= Swedish Bikini Team =

Group of female models

The Swedish Bikini Team was a group of American female models who appeared in an advertising campaign for Old Milwaukee beer. These commercials ran for several months in 1991 in the United States, playing with American stereotypes of Scandinavian women being blonde and having big breasts. The premise of the commercials was that a group of bored or thirsty men were "saved" by the Swedish Bikini Team. Other commercials would focus on a group of men male bonding on a hunting trip and saying "Guys, it does not get any better than this", to which a narrator would say the man was wrong and an Old Milwaukee truck would drive miles off road toward them claiming "it improved", "..and when the Swedish Bikini Team showed up, it got somewhat better."

While the campaign generated widespread interest, the advertisements were eventually dropped after protests by the National Organization for Women and female employees of the Pabst Brewing Company.

While this advertising campaign provoked controversy, similar campaigns using attractive spokesmodels to sell beverages have followed in the U.S., with less resistance — such as the Coors twins Diane and Elaine Klimaszewski, and the "Fantanas": spokesmodels for Fanta soft drinks.

==Members of the team==
The Swedish Bikini Team had Danish and Norwegian surnames and were played by American actresses wearing platinum blonde wigs.

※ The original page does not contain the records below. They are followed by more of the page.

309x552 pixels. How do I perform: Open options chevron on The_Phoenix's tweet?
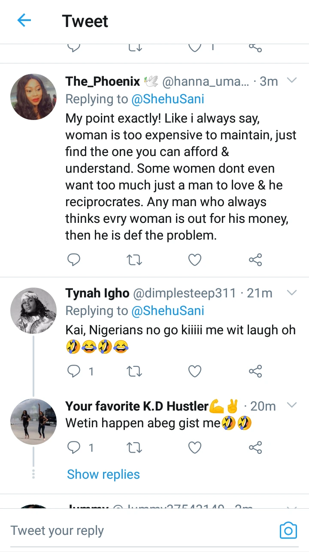click(x=292, y=81)
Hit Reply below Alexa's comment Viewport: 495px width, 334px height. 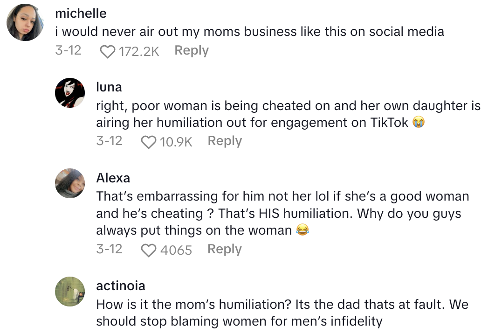click(225, 249)
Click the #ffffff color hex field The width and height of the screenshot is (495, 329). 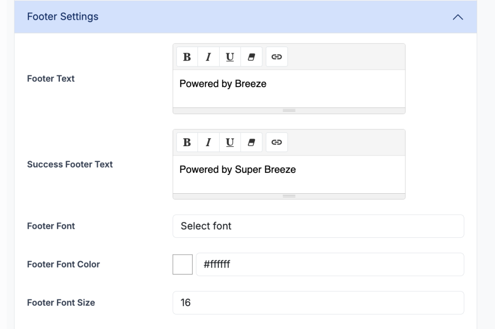(x=330, y=265)
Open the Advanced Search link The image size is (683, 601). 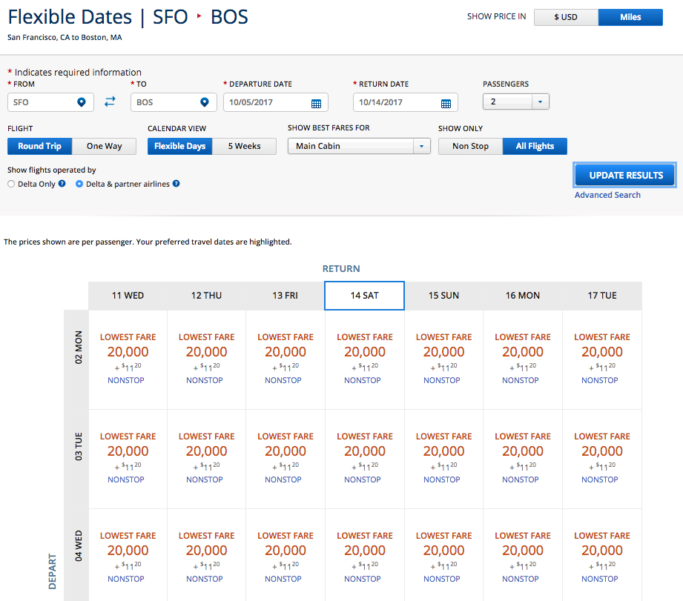607,195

- Avalon Anders as Uma Thorensen
- Suzanna Keller as Karin Kristensen
- Heather Elizabeth Parkhurst as Hilgar Oblief
- Jane Frances as Eva Jacobsen
- Peggy Trentini as Ulla Swensen

==Other appearances==
The team appeared outside of the commercial campaign on several occasions including on the cover and a pictorial in Playboy and on a Married... with Children episode, "The Gas Station Show". They also had a non speaking appearance on a schooner on an episode of The Adventures of Mark and Brian, where Mark and Brian underwent US Coast Guard training and were attempting to impress the girls by being coasties and asking if they needed rescuing (to which their jet ski then embarrassingly capsizes).

The team, played by different actresses, also starred in the video Never Say Never Mind: The Swedish Bikini Team with John Rhys-Davies.

Team member Heather Elizabeth Parkhurst appeared on Ken Reid's TV Guidance Counselor podcast on April 22, 2015 and discussed the Swedish Bikini Team at length.

== In popular culture ==
The idea of a "Swedish Bikini Team" has endured in popular culture, despite Sweden never fielding such a group. The movies Dumb and Dumber, Beerfest and Boat Trip include female Swedish teams, inspired by the originals.